Perfect It Aint

As the title indicates, perfect it aint. I'll rant and rave, maybe even curse once in a while. You are welcome to join me with your comments. At worst I'll just tear out the rest of my hair. At best, I may agree with you. Or maybe I'll just ignore it, because you know, perfect it aint!

Name:
Location: Barboursville, Appalachia, United States

Retired, Financial and Management specialist, lived all over country, but for some reason, decided to retire to West Virginia (that's the new one, not the Richmond one). Please note that all material appearing on this blog is covered under my own personal copyright as creator, except those items appearing in the Comments that do not appear under the screen name of Tanstaafl or are attributed to others by citation. No license is intended or given to copy or redistribute anything appearing in this blog unless written permission is first obtained from the author.

········

▶ **DIRECTIONS FOR THIS TASK**: Reproduce the full blog introduction word for word, from its title through the final line about copyright. The data that comes next is separate material and has no connection to the blog introduction.

▶ **DATA SECTION**:
········

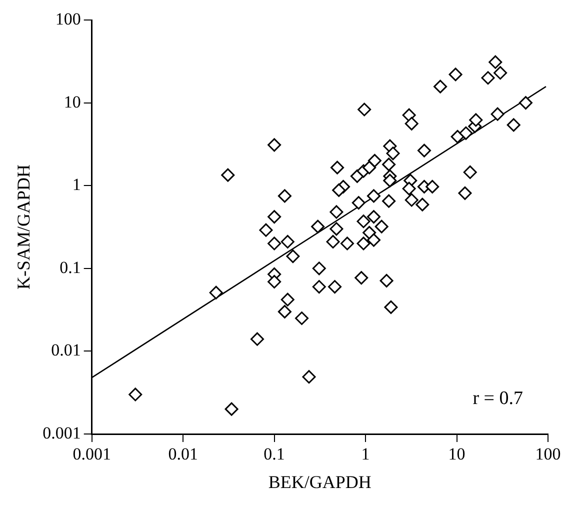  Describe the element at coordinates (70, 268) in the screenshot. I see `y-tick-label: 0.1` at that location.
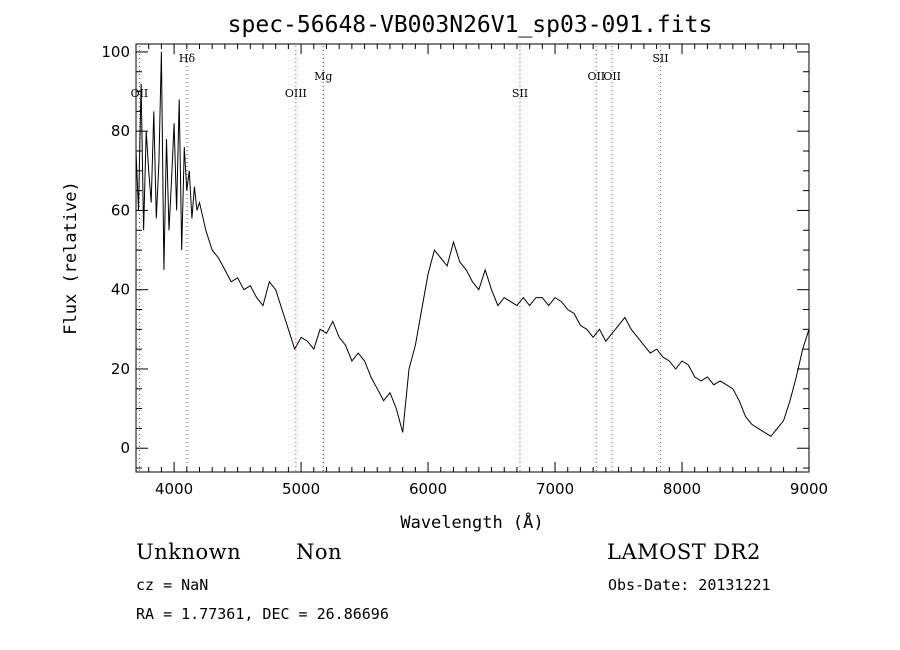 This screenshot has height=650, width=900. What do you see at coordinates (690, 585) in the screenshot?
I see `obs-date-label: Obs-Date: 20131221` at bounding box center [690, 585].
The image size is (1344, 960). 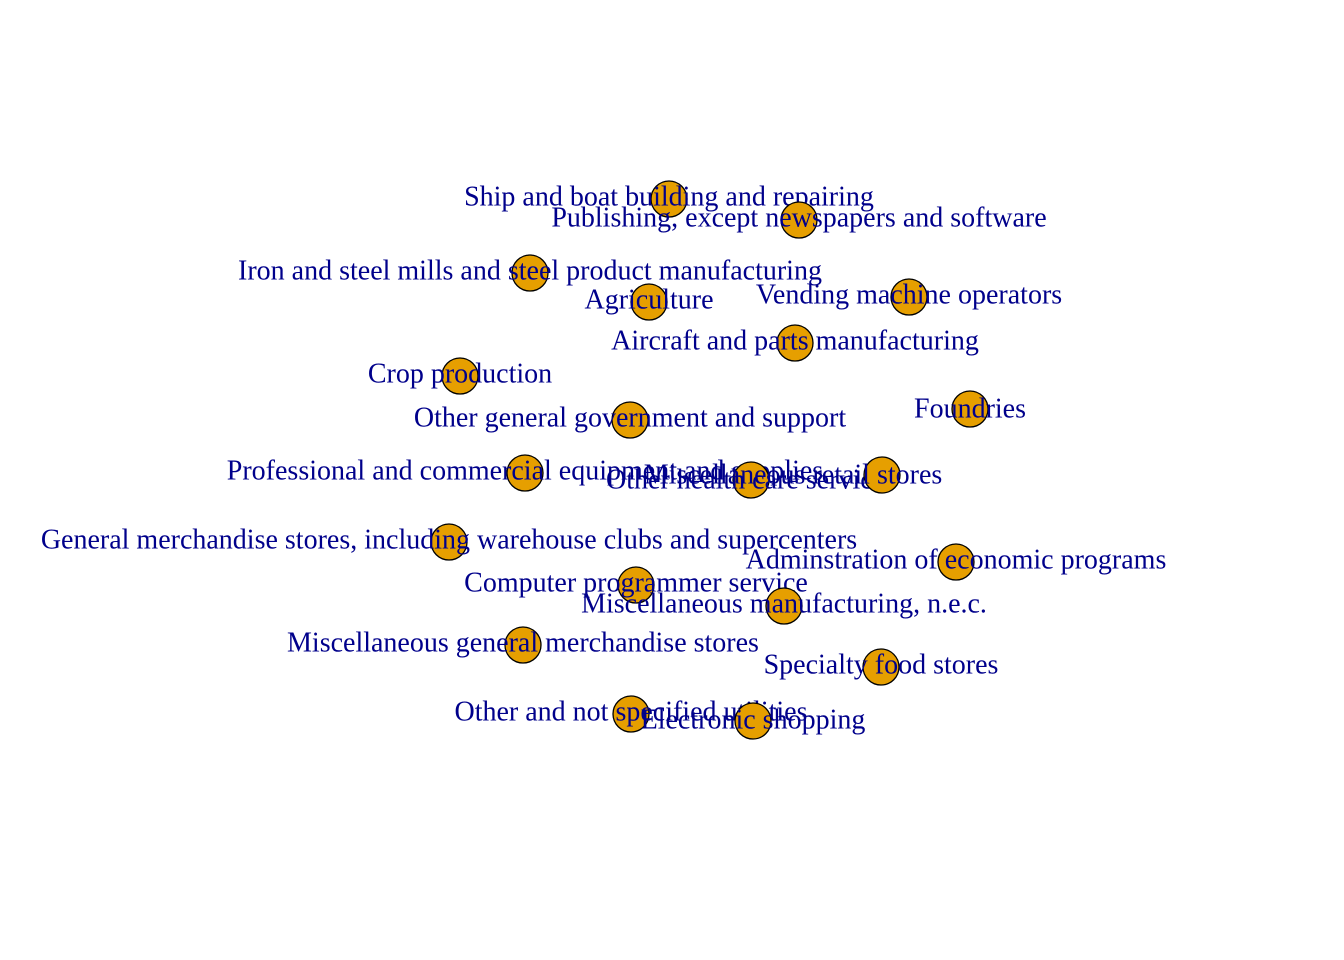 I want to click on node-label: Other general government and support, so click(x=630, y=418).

········

▶ **RESULT OF THIS EXERCISE**:
Perfect It Aint

As the title indicates, perfect it aint. I'll rant and rave, maybe even curse once in a while. You are welcome to join me with your comments. At worst I'll just tear out the rest of my hair. At best, I may agree with you. Or maybe I'll just ignore it, because you know, perfect it aint!

Name:
Location: Barboursville, Appalachia, United States

Retired, Financial and Management specialist, lived all over country, but for some reason, decided to retire to West Virginia (that's the new one, not the Richmond one). Please note that all material appearing on this blog is covered under my own personal copyright as creator, except those items appearing in the Comments that do not appear under the screen name of Tanstaafl or are attributed to others by citation. No license is intended or given to copy or redistribute anything appearing in this blog unless written permission is first obtained from the author.